• **Exercise objective**
Nothing but the pictures is dropped; write out all the remaining data below exactly.

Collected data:
★ ★ ★ ★

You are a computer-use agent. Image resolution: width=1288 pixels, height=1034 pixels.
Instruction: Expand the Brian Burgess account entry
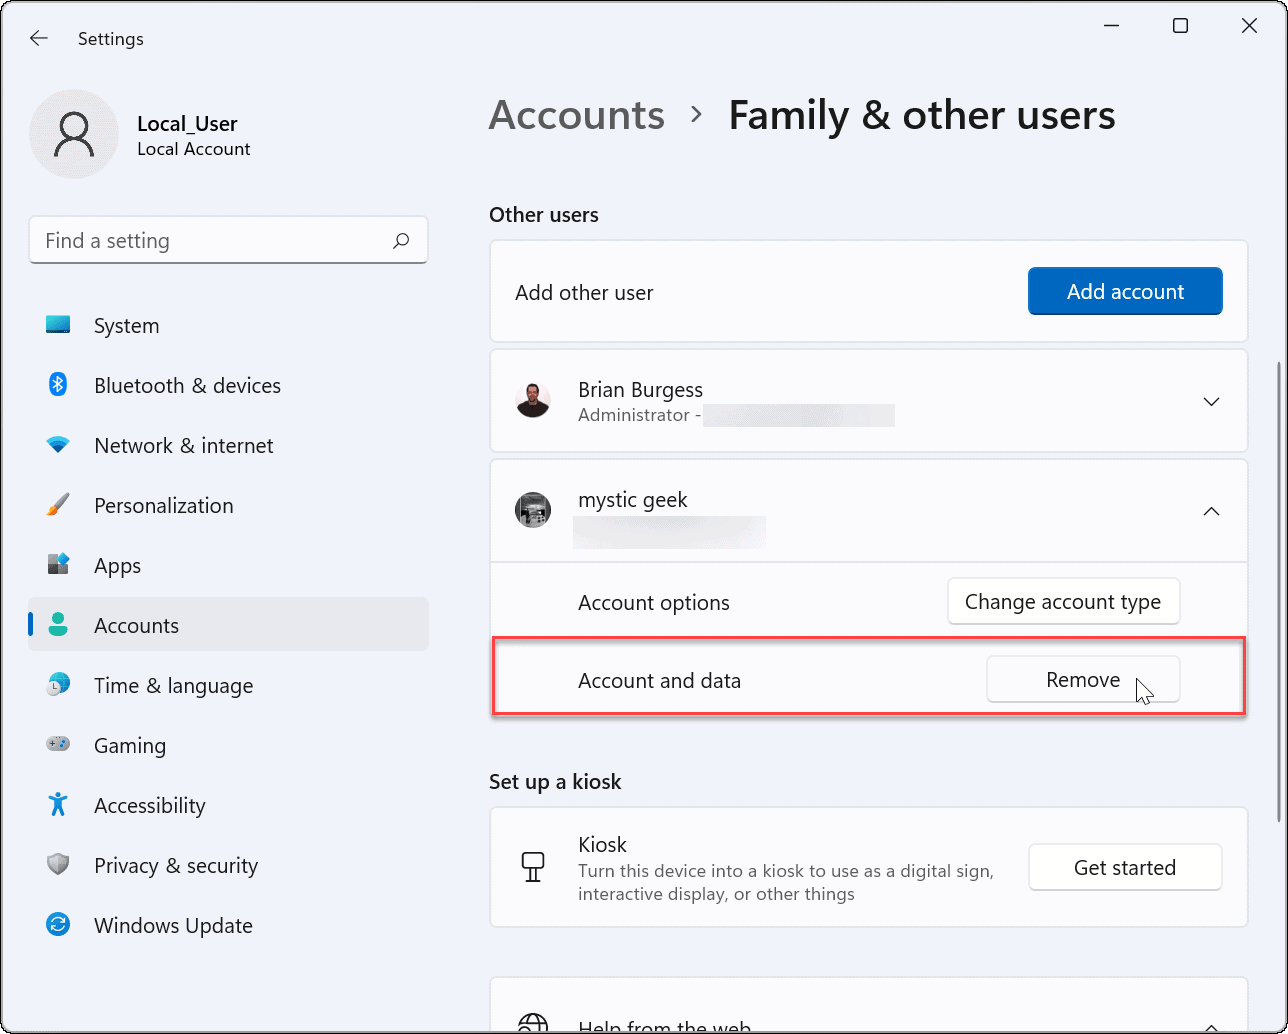tap(1211, 401)
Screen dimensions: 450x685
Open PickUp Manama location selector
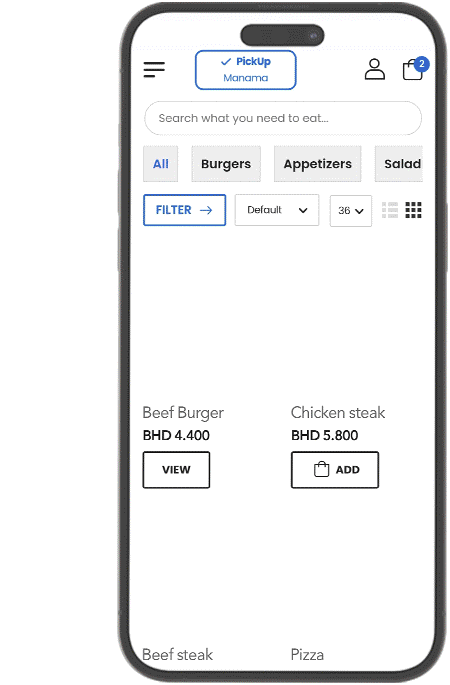(246, 70)
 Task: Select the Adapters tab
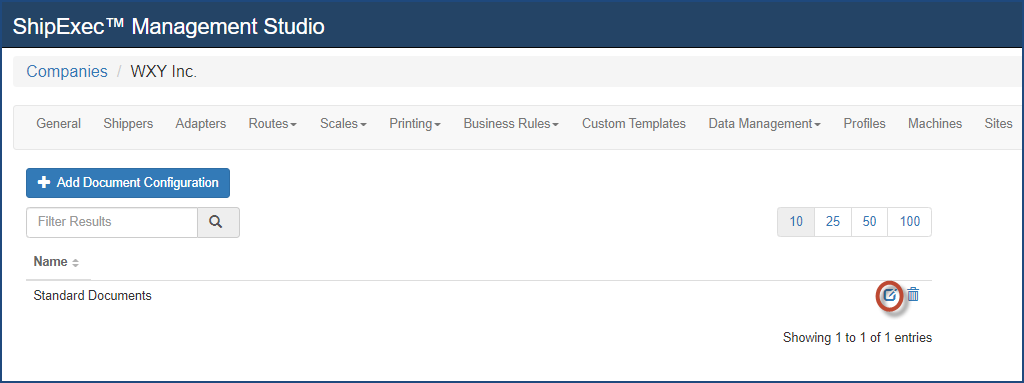pos(200,124)
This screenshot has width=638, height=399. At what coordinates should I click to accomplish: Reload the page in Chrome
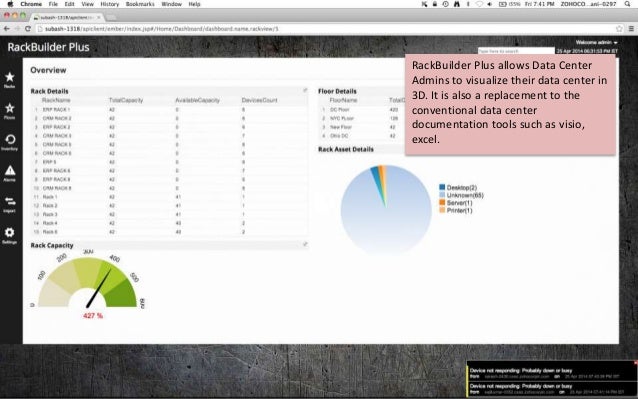(28, 29)
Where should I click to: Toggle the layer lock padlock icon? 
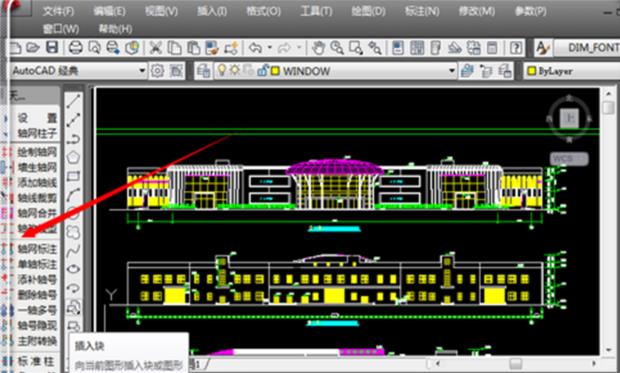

★ ★ ★ ★

• **Finished task**
You are a computer-use agent. Image resolution: width=1288 pixels, height=1034 pixels.
Instruction: Expand the Brian Burgess account entry
tap(1211, 401)
Screen dimensions: 450x685
Open PickUp Manama location selector
(246, 70)
 Task: Select the Adapters tab
pos(200,124)
This screenshot has width=638, height=399. At what coordinates should I click to accomplish: Reload the page in Chrome
(28, 29)
Where should I click to: Toggle the layer lock padlock icon? 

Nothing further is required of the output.